• 作業内容:
1. 次の(a)〜(c)が本文の内容と一致するかを判定し、それぞれ「はい」か「いいえ」で答えたうえで、判断の決め手となる本文の語句を一字一句違えずに引用してください。
(a) 初期的な成果はAsian Bioethics Review誌で報告された。
(b) 続報は2010年夏にシンガポールで開かれた学会で示された。
(c) 東アジアの生命倫理政策の特性に関する検討は、世界的にすでに十分な蓄積がある。
2. 本文のうち、「東アジアにおける生命倫理政策に関する学際的検討」から「とを目標として作業している。」までをそのまま出力してください。
3. 本文の「この中で、東アジア」で始まる段落を、主要な事実を残して箇条書きに書き直してください。

• 本文:
.....

東アジアにおける生命倫理政策に関する学際的検討

東京大学大学院医学系研究科助教
井上 悠輔

 20世紀後半から21世紀にかけて、医学・生命科学の急速な展開がみられ、家族や生命のあり方に新たな問いが提起されている。生殖補助医療や遺伝子医学、移植医療等の先端医学、および終末期の意思決定や安楽死といった終末期医療などによる、生命・医療倫理の諸問題は、洋の東西を問わず大きな課題である。
 この中で、東アジア、とりわけ日本、中国語圏、韓国における生命倫理政策の特性に関する検討は、世界的にも端緒についたにすぎない。倫理原則と現実の政策対応との調整をめぐる欧米での議論が、東アジアではどのように展開しているかを検討する視点はユニークであり、研究と並行してアーカイブが整備されることの意義も極めて大きい。この観点から、現在、東アジア諸国における法制度及び制度運用の実態について、欧米および日本に関する既存の蓄積との比較による位置づけを通じて学際的に特性を明確化すること、またその過程において特定した政策資料を体系的に整理し、公開することを目標として作業している。
 各自の関心は様々であり、また作業自体も進行中であることから、そのそれぞれの仔細に触れることは困難であるが、大きく臓器移植におけるドナーとレシピエント館の関係、幹細胞研究における細胞分化とその構成をめぐる議論がこの期間の主たる活動であった。前者については、韓国の臓器移植法改正法案、イギリスの臓器配分に関する新指針等を調査し、日本の臓器移植に関する政策の動向とあわせて比較検討した。初期的な成果はAsian Bioethics Review誌にて報告したほか、続報を2010年夏の10th World Congress of Bioethics(シンガポール)にて示した。後者については、主に幹細胞研究等における人=動物の身体要素の交雑をめぐる検討を開始しており、その初期的な検討の成果を公表した。この他にも身体組織の医学研究目的での利用について執筆をすすめている。
 プロジェクト自体はまだその端緒に過ぎないが、きわめて重要な段階においてご支援をいただいているサントリー文化財団のご厚意に深く感謝する。今後も、海外の研究者との交流を深めつつ、この間の作業を次なる段階に活かし、この新分野の開拓に尽くす所存である。

.....

• 提供資料:

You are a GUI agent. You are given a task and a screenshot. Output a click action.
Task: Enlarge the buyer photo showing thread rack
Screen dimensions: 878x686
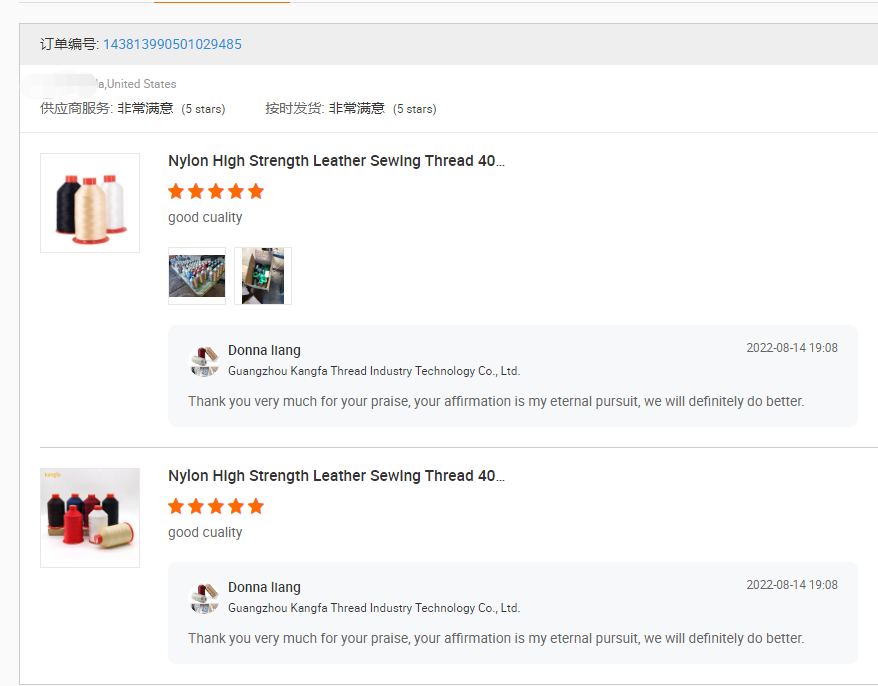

.....

• 解答:
1.
(a) はい:「初期的な成果はAsian Bioethics Review誌にて報告した」
(b) はい:「続報を2010年夏の10th World Congress of Bioethics(シンガポール)にて示した」
(c) いいえ:「世界的にも端緒についたにすぎない」

2.
東アジアにおける生命倫理政策に関する学際的検討

東京大学大学院医学系研究科助教
井上 悠輔

 20世紀後半から21世紀にかけて、医学・生命科学の急速な展開がみられ、家族や生命のあり方に新たな問いが提起されている。生殖補助医療や遺伝子医学、移植医療等の先端医学、および終末期の意思決定や安楽死といった終末期医療などによる、生命・医療倫理の諸問題は、洋の東西を問わず大きな課題である。
 この中で、東アジア、とりわけ日本、中国語圏、韓国における生命倫理政策の特性に関する検討は、世界的にも端緒についたにすぎない。倫理原則と現実の政策対応との調整をめぐる欧米での議論が、東アジアではどのように展開しているかを検討する視点はユニークであり、研究と並行してアーカイブが整備されることの意義も極めて大きい。この観点から、現在、東アジア諸国における法制度及び制度運用の実態について、欧米および日本に関する既存の蓄積との比較による位置づけを通じて学際的に特性を明確化すること、またその過程において特定した政策資料を体系的に整理し、公開することを目標として作業している。

3.
- 東アジア、とりわけ日本・中国語圏・韓国の生命倫理政策の特性に関する検討は、世界的にも始まったばかりである。
- 倫理原則と現実の政策対応との調整をめぐる欧米の議論が、東アジアでどう展開しているかを検討する視点はユニークである。
- 研究と並行してアーカイブを整備することの意義も極めて大きい。
- 目標の一つは、東アジア諸国の法制度と制度運用の実態を、欧米および日本に関する既存の蓄積と比較して位置づけ、学際的に特性を明確化することである。
- もう一つの目標は、その過程で特定した政策資料を体系的に整理し、公開することである。